* **Aufgabe**
Setzen Sie den Lesetext über die Aufführung von La Bohème an der Staatsoper Hamburg im Anschluss an seinen letzten Satz fort.

* **Lesetext**
┄┄┄┄┄┄

Der Januar ist der Monat den ich am wenigsten mag. Es ist kalt, oft dunkel und die finanziellen Ressourcen sind nach den Weihnachtsexzessen und den Versicherungsrechnungen knapp. Man ist voller Sehnsucht nach Wärme und dem Frühling. Zum Glück stand im Januar mit La Bohème ein echtes Highlight auf dem Spielplan der Staatsoper Hamburg. Es gab also nach dem Jahreswechsel einen Event auf den man sich freuen konnte.

Opern Snobs, also Menschen die alles wissen, alles schon mal besser gesehen haben und alles und jeden gerne beurteilen und vergleichen, mögen ob der Popularität der Bohème gerne die ihre Nase rümpfen und sie hätten für die Figuren in der Bohème im wirklich Leben wohl nur Verachtung übrig, aber es gibt nur ganz wenige Opern die so eine Sogwirkung auf das Publikum ausüben wie Giacomo Puccinis vierte Oper. So war auch die Aufführung am Sonntag Nachmittag außerordentlich gut besucht und der Applaus lang und euphorisch. 

Elbenita Kajtazi
Photo Credits: Staatsoper Hamburg

Nachmittags in die Oper zu gehen fühlt sich immer komisch an. Die Hamburger Innenstadt ist meist menschenleer und man betritt das Foyer der Staatsoper bei Tageslicht. Das Publikum ist nicht ganz so fein rausgeputzt wie bei einer Abendvorstellung. Man sieht weniger Kleider und Jacketts, sondern mehr Pullover und bequeme Kleidung. An den Bartischen auf denen sonst Weingläser stehen, wird schnell noch ein Kaffee zu sich genommen, damit einem nicht der Biorhythmus einen Streich spielt und man bei der Vorstellung für ein paar Takte kurz wegnickt. Und doch ist alles wie immer, wenn die erste Klingel ertönt begibt man sich auf seinen Platz, stellt sein Handy auf Flugmodus. Es folgt eine kurze Durchsage, dass Hubert Kowalczyk (Colline) ein paar Tagen erkältet ist, aber trotzdem heute singen will. Wie so häufig bei solchen Ankündigungen, hat man den Eindruck, dass dieser Umstand für noch mehr Energie und Konzentration bei den Betroffenen sorgt.

Photo Credits: Hans Jörg Michel (frühere Aufführungsserie)

Dann geht das Licht aus und man gibt sich der Magie der Musik hin.

Unter der Leitung von Paolo Arivabeni spielt das Philharmonische Staatsorchester Hamburg vom ersten Ton an wie aus einem Guss. Die Bohème ist eine durchkomponierte Oper, deshalb ist eine gute Kommunikation zwischen dem Orchestergraben und der Bühne für eine gelungene Aufführung essentiell wichtig. Man merkt heute sofort das dies vorzüglich gelingt, die Tempi sind moderat und die Instrumente und der Gesang haben eine wunderbare Balance. Alles fließt mühelos vom ersten Takt an.

┄┄┄┄┄┄

* **Bereitgestelltes Material**

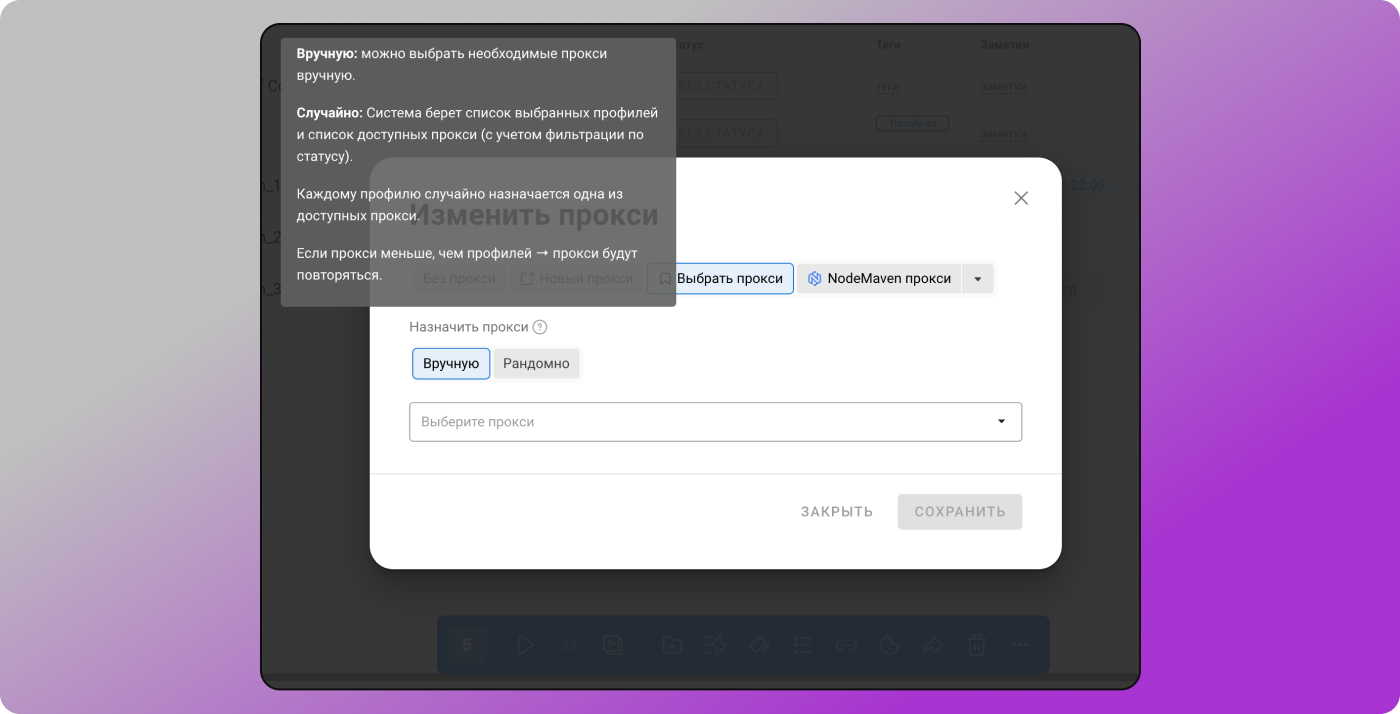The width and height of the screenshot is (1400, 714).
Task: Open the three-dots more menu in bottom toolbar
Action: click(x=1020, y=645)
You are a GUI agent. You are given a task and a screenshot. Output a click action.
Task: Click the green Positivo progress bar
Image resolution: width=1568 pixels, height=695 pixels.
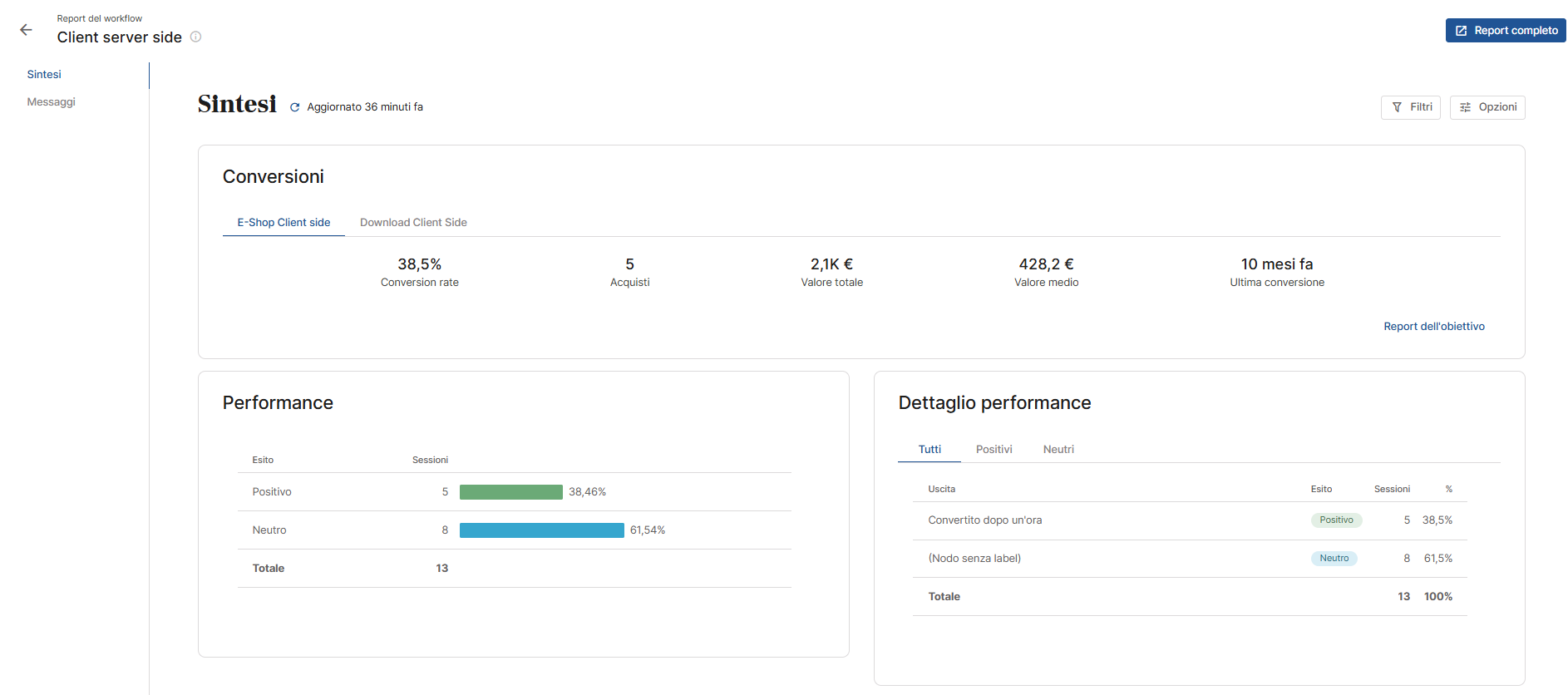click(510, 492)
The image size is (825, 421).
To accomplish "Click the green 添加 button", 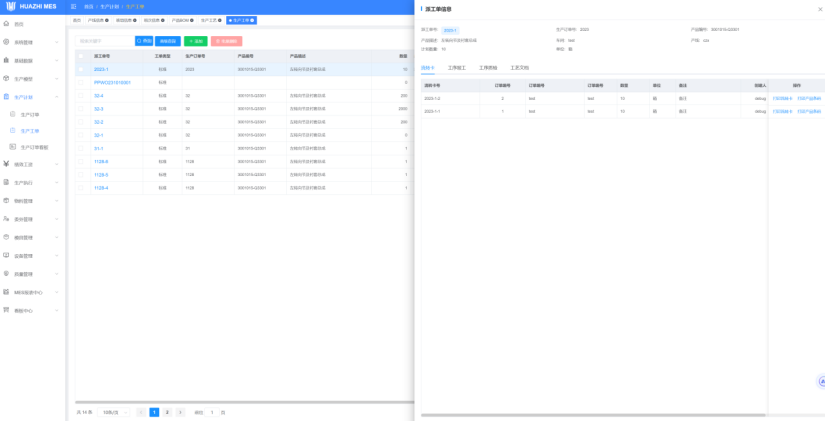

┄┄┄┄┄┄

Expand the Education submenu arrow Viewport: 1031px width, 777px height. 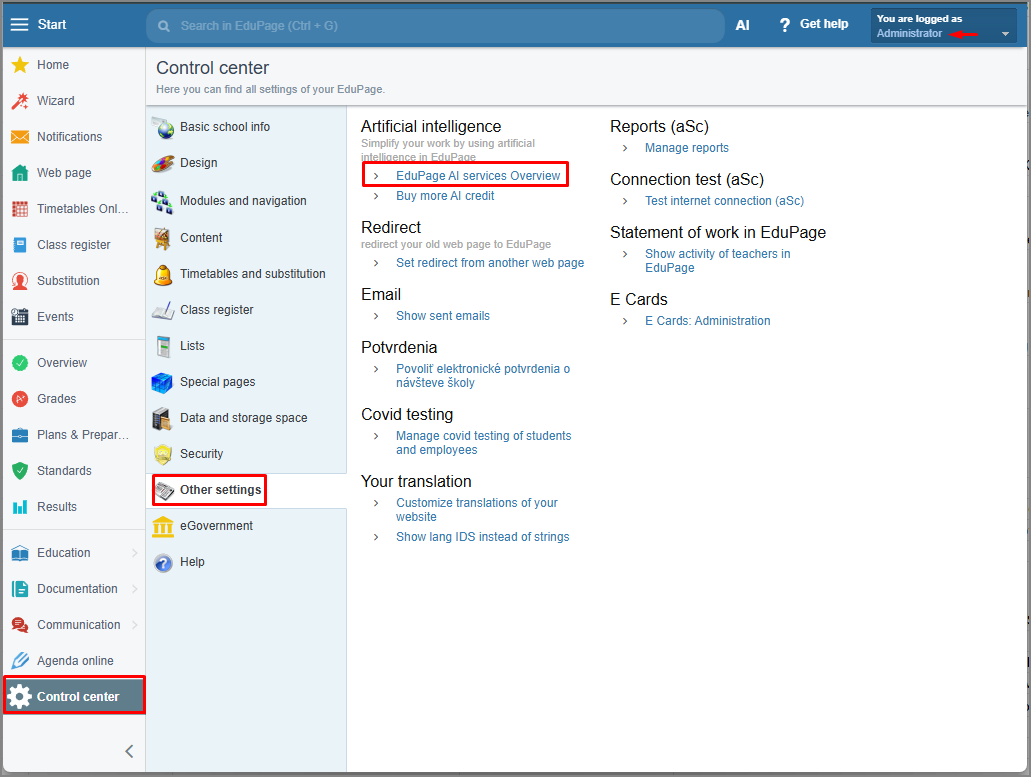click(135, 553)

┄┄┄┄┄┄

* **Antwort**
Guy Joostens Inszenierung von 2006 ist auch in der 83. Vorstellung immer noch fesselnd und frisch, ohne unnötig modern zu wirken. Dies wurde schon an anderer Stelle hier im Blog ausgiebig gewürdigt und soll deshalb hier nicht weiter ausgebreitet werden. Für die Aufführungen im Januar wurde mit Elbenita Kajtazi als Mimi und Tomislav Mužek als Rodolfo zwei für mich herausragende Akteure besetzt. Kajtazis Stimme und Darstellung wirken so wunderbar mühelos und natürlich, dass es mich von Beginn an zu Tränen rührt. Mužek hatte mich bereits bei der Carmen im September begeistert. Seine fast schon jugendliche, unbeholfen wirkende Ausstrahlung und kräftiger und warmer Tenor überzeugen auch in dieser Aufführung. Die beiden Protagonisten des Stückes hatten eine tolle Chemie und wirkten überzeugend in ihren Interaktionen. Ihre gemeinsamen Duette war von großer Harmonie und Vertrautheit geprägt. Ich musste fortlaufend zum Taschentuch greifen, so sehr rührten mich ihre gemeinsamen Momente. Mužek wird im Mai wieder in Hamburg sein, Kajzazi leider erst in der neuen Spielzeit. Es steht zu befürchten, dass sie in Zukunft immer seltener hier zu sehen sein wird, so herausragend sind ihre Qualitäten.

Photo Credits: Hans Jörg Michel (frühere Aufführungsserie)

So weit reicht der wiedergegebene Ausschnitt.